Brewers first baseman Jon Singleton went unclaimed on waivers following his recent DFA and elected free agency rather than accepting an outright assignment to Triple-A, tweets Curt Hogg of the Milwaukee Journal-Sentinel. He’s now free to sign with any team.
Singleton, 31, returned to the Majors for the first time since 2015 this season but struggled in 11 games and 32 plate appearances for the Brewers. During that time, he slashed just .103/.183/.138 –a far cry from the more robust .258/.384/.483 line he delivered in 216 Triple-A plate appearances prior to his call to the big leagues.
Once one of baseball’s top-ranked prospects, Singleton was out of the game entirely from 2018-20 before resurfacing with a strong showing in the Mexican League back in 2021. He parlayed the .321/.503/.693 batting line (in a comically hitter-friendly setting) into a minor league deal with the Brewers, with whom he spent the entire 2022 season and the 2023 season until today’s decision.

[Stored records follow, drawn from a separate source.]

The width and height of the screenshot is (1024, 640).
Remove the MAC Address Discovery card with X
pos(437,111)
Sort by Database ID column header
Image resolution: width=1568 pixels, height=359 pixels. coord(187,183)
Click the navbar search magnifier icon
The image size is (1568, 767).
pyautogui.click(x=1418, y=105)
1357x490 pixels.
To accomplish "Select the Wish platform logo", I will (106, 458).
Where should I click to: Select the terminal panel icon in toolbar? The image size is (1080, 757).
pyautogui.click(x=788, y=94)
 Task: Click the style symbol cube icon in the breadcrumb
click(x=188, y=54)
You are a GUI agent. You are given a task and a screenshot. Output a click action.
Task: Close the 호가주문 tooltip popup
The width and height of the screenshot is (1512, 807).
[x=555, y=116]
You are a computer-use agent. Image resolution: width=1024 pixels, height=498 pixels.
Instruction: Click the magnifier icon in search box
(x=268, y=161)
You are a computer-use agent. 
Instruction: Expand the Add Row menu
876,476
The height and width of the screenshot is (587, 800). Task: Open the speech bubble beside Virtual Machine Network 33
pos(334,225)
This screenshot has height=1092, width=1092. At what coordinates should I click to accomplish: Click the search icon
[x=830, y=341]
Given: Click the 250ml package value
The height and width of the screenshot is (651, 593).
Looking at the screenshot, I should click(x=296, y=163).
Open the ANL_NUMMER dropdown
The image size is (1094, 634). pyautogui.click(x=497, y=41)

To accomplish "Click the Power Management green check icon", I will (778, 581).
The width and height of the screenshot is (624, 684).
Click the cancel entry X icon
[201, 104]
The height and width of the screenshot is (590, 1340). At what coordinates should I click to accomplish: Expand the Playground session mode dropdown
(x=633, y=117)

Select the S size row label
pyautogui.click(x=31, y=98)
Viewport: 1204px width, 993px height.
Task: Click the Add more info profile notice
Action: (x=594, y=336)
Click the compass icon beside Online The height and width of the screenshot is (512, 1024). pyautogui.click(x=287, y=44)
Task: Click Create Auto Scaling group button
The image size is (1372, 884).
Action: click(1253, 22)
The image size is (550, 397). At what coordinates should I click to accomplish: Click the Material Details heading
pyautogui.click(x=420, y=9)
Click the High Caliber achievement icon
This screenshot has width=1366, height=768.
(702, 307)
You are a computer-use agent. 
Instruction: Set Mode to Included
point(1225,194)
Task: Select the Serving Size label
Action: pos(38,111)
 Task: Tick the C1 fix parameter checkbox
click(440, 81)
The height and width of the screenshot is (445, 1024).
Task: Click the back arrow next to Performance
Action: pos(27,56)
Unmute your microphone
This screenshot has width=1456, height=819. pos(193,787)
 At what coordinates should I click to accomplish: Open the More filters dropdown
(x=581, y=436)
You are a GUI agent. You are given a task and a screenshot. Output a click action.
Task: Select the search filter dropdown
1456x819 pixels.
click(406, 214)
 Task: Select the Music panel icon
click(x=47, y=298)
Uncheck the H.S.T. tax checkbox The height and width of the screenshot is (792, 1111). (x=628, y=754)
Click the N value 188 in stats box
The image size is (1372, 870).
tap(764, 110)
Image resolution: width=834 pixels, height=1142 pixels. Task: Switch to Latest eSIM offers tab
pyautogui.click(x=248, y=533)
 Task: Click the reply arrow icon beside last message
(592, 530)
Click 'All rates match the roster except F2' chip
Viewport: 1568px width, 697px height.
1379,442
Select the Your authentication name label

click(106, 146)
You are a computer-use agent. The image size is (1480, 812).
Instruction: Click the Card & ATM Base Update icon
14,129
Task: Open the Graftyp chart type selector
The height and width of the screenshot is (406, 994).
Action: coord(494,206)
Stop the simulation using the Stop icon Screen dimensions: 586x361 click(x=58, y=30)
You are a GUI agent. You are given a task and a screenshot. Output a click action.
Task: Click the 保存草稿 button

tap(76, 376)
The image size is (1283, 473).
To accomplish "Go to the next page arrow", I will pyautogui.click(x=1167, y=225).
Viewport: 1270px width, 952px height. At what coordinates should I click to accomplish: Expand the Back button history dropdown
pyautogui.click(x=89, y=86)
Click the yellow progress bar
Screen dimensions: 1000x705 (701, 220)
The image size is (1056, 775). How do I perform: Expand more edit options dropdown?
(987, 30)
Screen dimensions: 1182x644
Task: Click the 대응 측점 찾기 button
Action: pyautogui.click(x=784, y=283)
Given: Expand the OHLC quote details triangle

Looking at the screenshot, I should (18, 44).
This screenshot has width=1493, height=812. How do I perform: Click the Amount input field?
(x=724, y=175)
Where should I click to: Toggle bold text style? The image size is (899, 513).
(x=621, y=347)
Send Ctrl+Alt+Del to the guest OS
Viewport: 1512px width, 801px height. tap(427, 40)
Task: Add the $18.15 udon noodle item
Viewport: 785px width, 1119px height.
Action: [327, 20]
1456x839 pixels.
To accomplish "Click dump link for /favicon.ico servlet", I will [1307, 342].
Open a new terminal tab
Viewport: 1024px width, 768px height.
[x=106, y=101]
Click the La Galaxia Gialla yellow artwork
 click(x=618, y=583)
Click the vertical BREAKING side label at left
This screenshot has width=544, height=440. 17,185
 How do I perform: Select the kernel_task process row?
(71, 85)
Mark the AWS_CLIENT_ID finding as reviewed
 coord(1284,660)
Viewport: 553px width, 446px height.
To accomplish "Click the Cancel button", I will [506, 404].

Since returning to affiliated ball, Singleton has displayed plenty of power and a prodigious walk rate in Triple-A Nashville, batting a combined .230/.378/.448 with 34 home runs, 30 doubles and three triples in that time. Along the way, he’s walked at a gaudy 19.3% clip and punched out in 25.3% of his plate appearances — though he’s actually cut down on the strikeouts substantially this season (27.7% rate in 2022 compared to 19% in 2023). He obviously hasn’t put things together in the big leagues at any point in his brief MLB career, but Singleton’s power and plate discipline profile in his recent work at the Triple-A level could still intrigue a club hoping to add some left-handed pop to its depth chart.